A vision insurance company at the heart of a data breach that affected thousands of Oregonians has agreed to a $2.5 million settlement, state officials said Wednesday.
Attorney General Ellen Rosenblum said in a news release that Oregon will receive $750,000 on behalf of the 11,000 state residents whose personal information was compromised as part of a breach of EyeMed Vision Care. Nationwide, more than 2 million people in multiple states were affected by the breach.
The company, based in Cincinnati, Ohio, is one of the fastest growing vision insurance companies in the U.S., with 60 million clients, according to its website.
In June 2020, a hacker gained access to the EyeMed email account and obtained about six years of personal information, including Social Security numbers, full names, addresses, dates of birth, phone numbers, email addresses, vision insurance account/identification numbers, medical diagnoses and conditions and treatment information.

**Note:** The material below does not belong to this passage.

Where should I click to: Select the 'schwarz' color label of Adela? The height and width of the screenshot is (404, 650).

The hack led to 2,000 phishing emails which were sent in July 2020. A spokesman for the Attorney General’s office said in an email Wednesday that officials did not investigate how many of those affected have faced identity theft or other problems since the hack.

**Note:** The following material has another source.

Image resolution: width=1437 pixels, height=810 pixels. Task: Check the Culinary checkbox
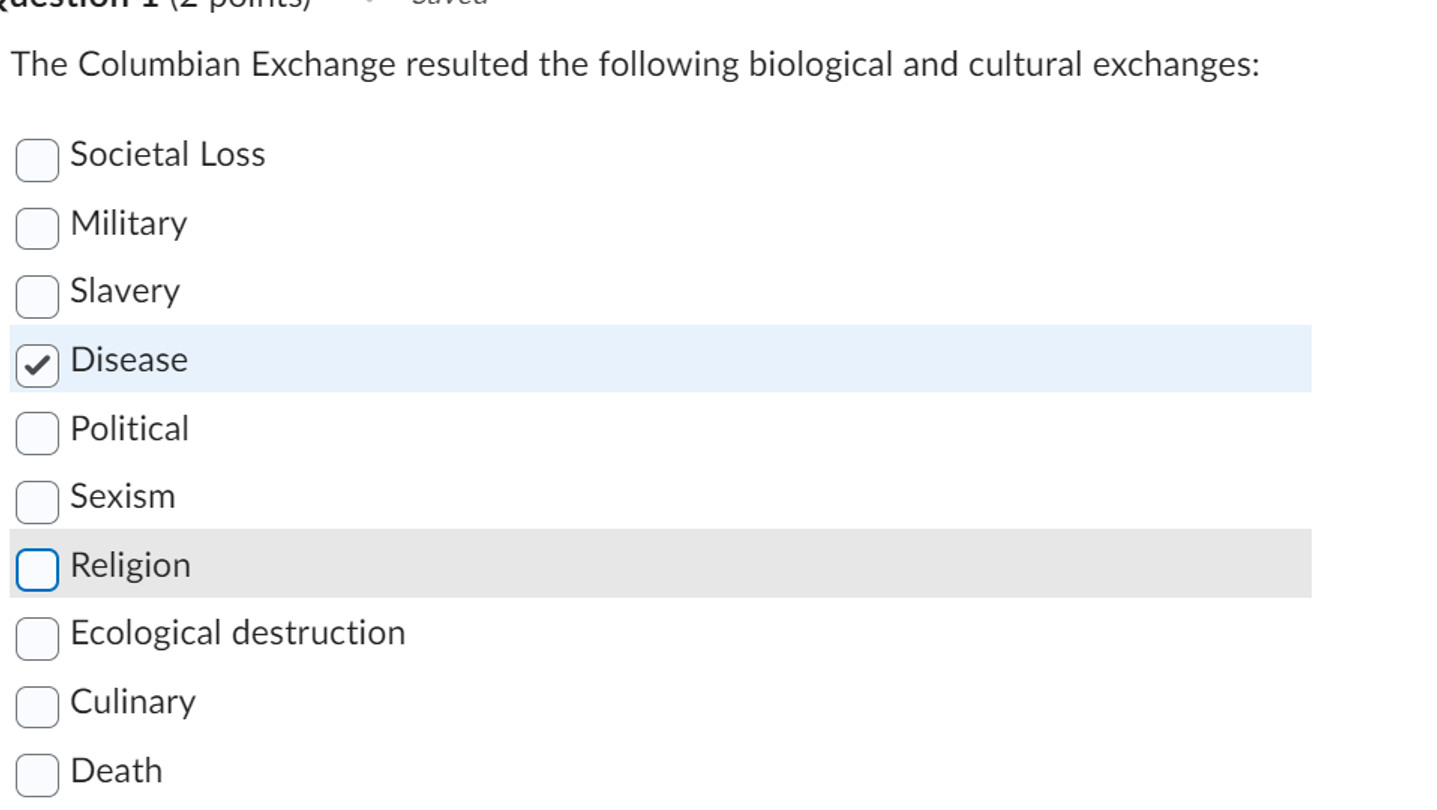tap(36, 707)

Oregon, along with officials in Florida, New Jersey and later Pennsylvania, investigated the company’s security system and found problems that contributed to the breach and violations of state and federal privacy laws.
PROTECT YOUR INFORMATION Anytime you’re notified that your personal information might be compromised, immediately change your passwords, add security alerts to your credit reports and consider placing a security freeze on them. For more information, visit www.oregonconsumer.gov.
As part of the settlement, EyeMed has to step up its security. Some of the fixes involve:
Being transparent about its protection of consumer information;Continuing to develop, implement and maintain a written security program that complies with follows the law;Ensuring an executive is responsible for implementing, maintaining and monitoring the security program;Reporting all data breaches immediately;Maintaining controls to manage access to all accounts that receive and transmit sensitive information.
“This settlement is about holding companies like EyeMed accountable and protecting consumers from the harms of identity theft and fraud,” Rosenblum said in the release.
The money will be used to support the Department of Justice’s investigative, consumer protection and consumer education work.
In Oregon, the $750,000 will support the Department of Justice’s investigative, consumer protection and consumer education efforts.
The company has settled with other states as well, including an agreement last January to pay New York $600,000.